• [Problem to work on] Read the records below and copy each line that contains "agent".

• [Items listed in a dataset]
Start of Block

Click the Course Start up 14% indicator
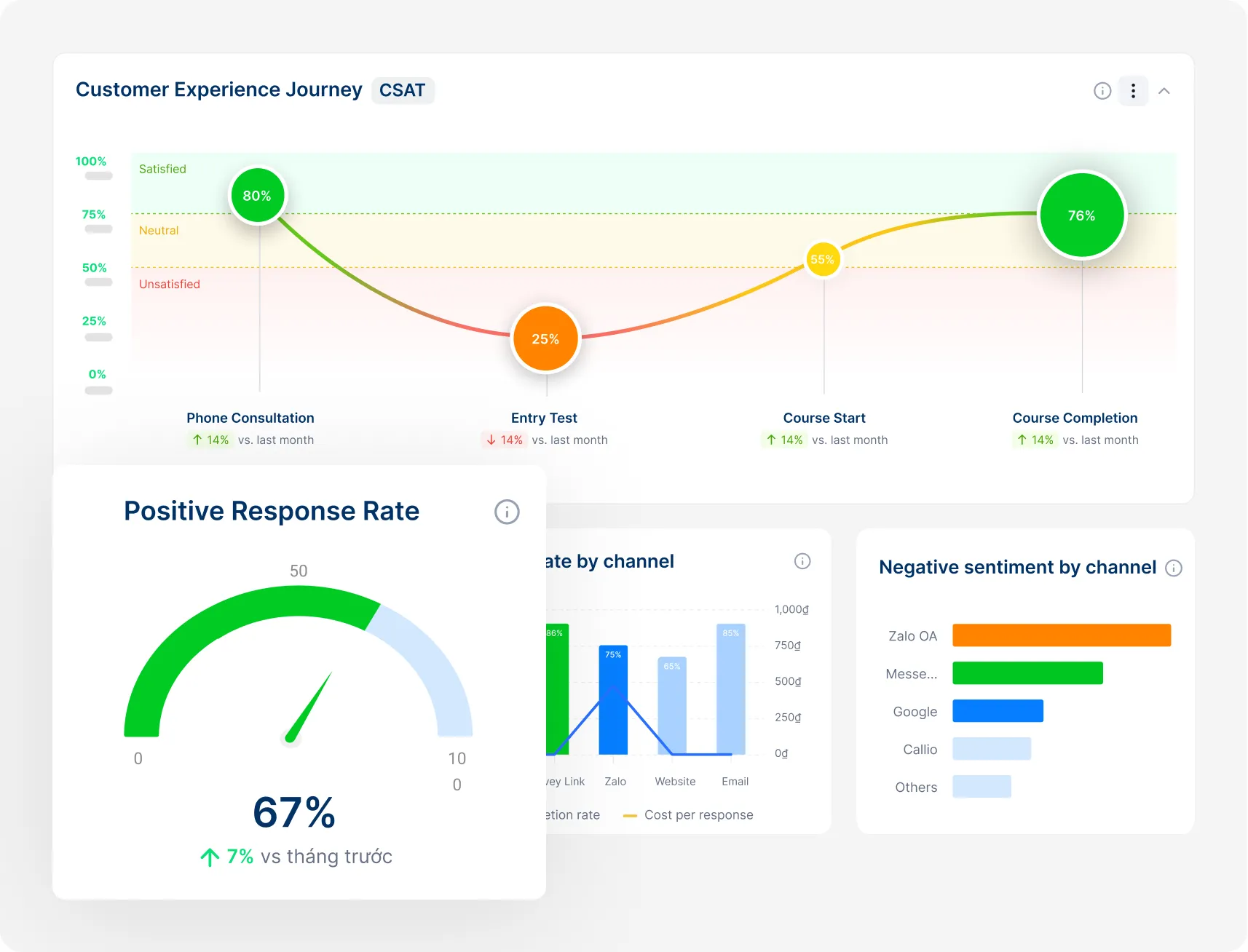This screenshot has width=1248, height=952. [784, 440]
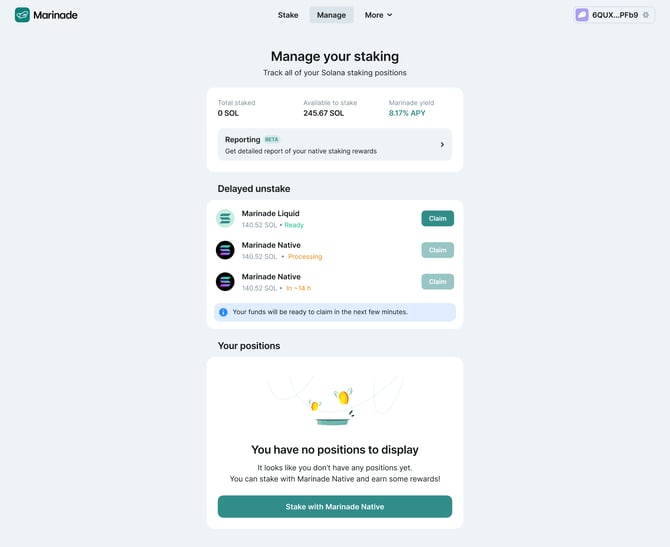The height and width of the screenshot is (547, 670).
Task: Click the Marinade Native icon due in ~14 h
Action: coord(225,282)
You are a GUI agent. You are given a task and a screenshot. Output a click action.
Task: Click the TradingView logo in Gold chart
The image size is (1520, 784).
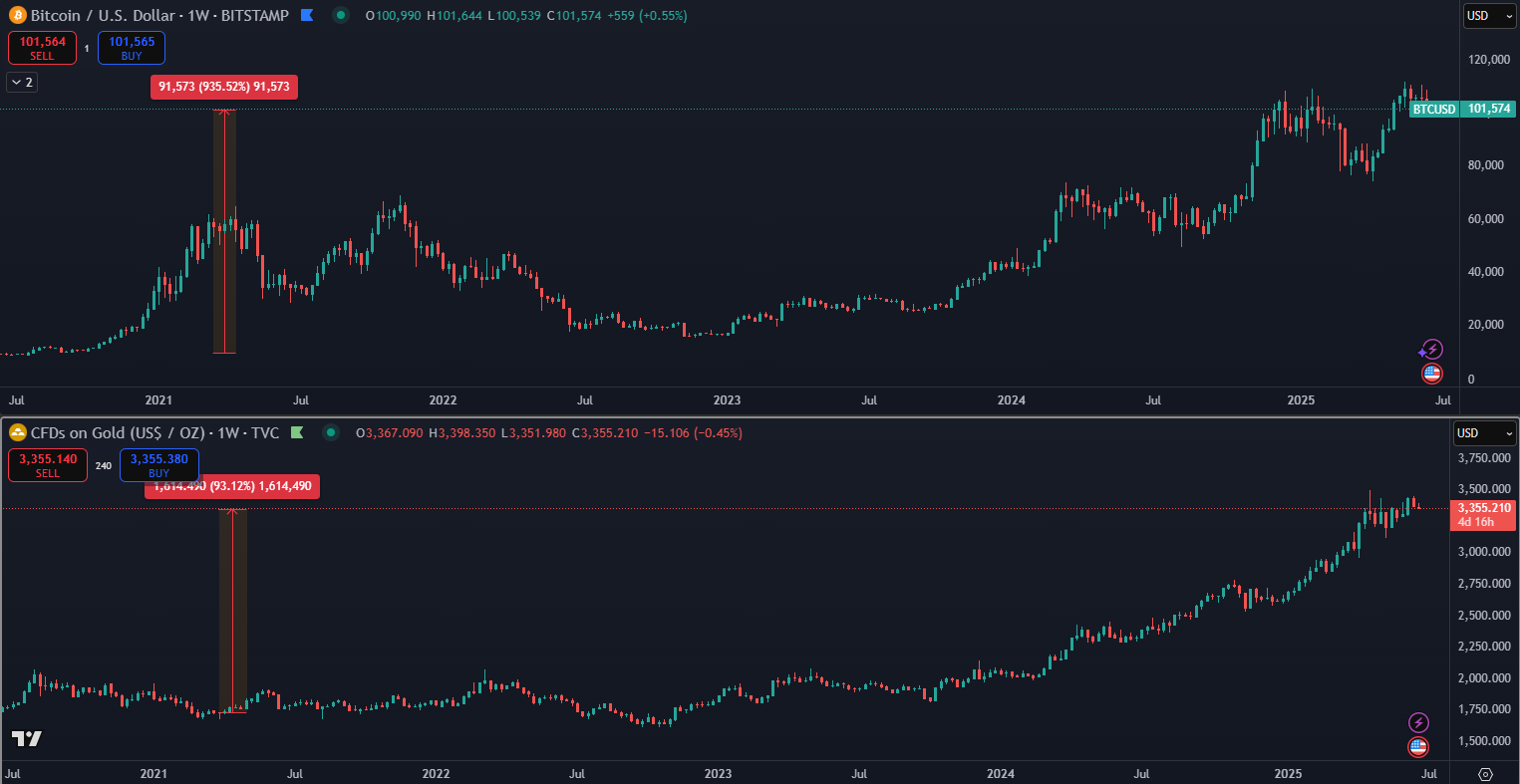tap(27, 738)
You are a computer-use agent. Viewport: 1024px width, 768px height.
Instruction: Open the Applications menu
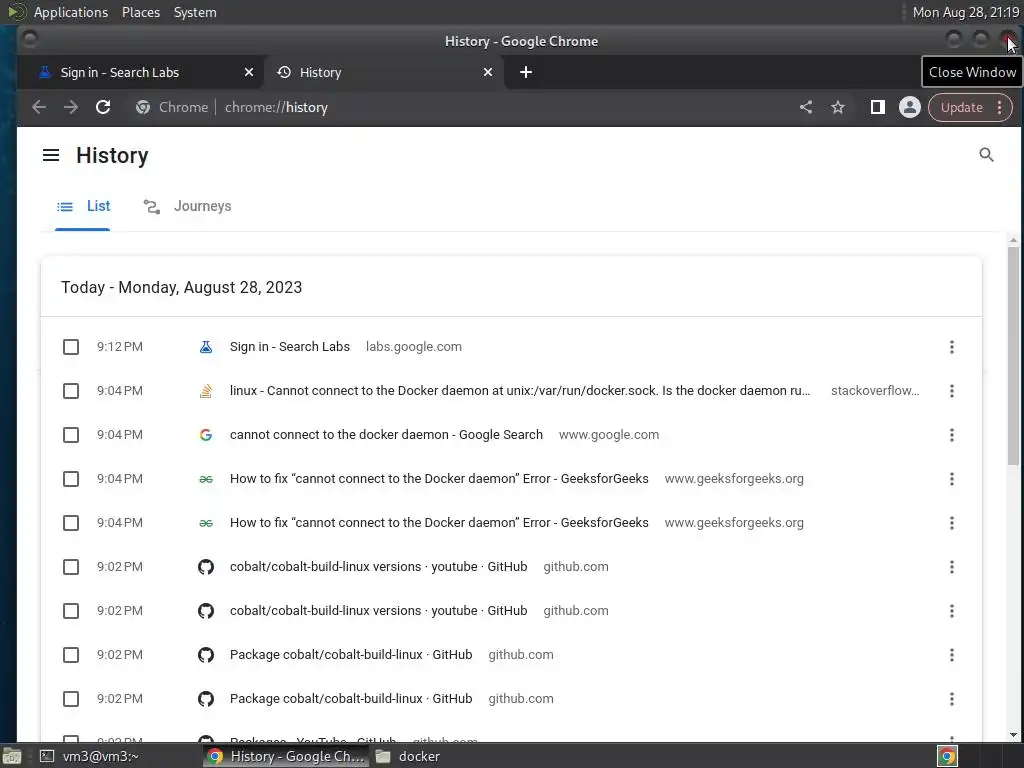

End of Block

• [Response]
You are a GUI agent. You are given a task and a screenshot. Output a click action.
You are a computer-use agent. Viewport: 1024px width, 768px height.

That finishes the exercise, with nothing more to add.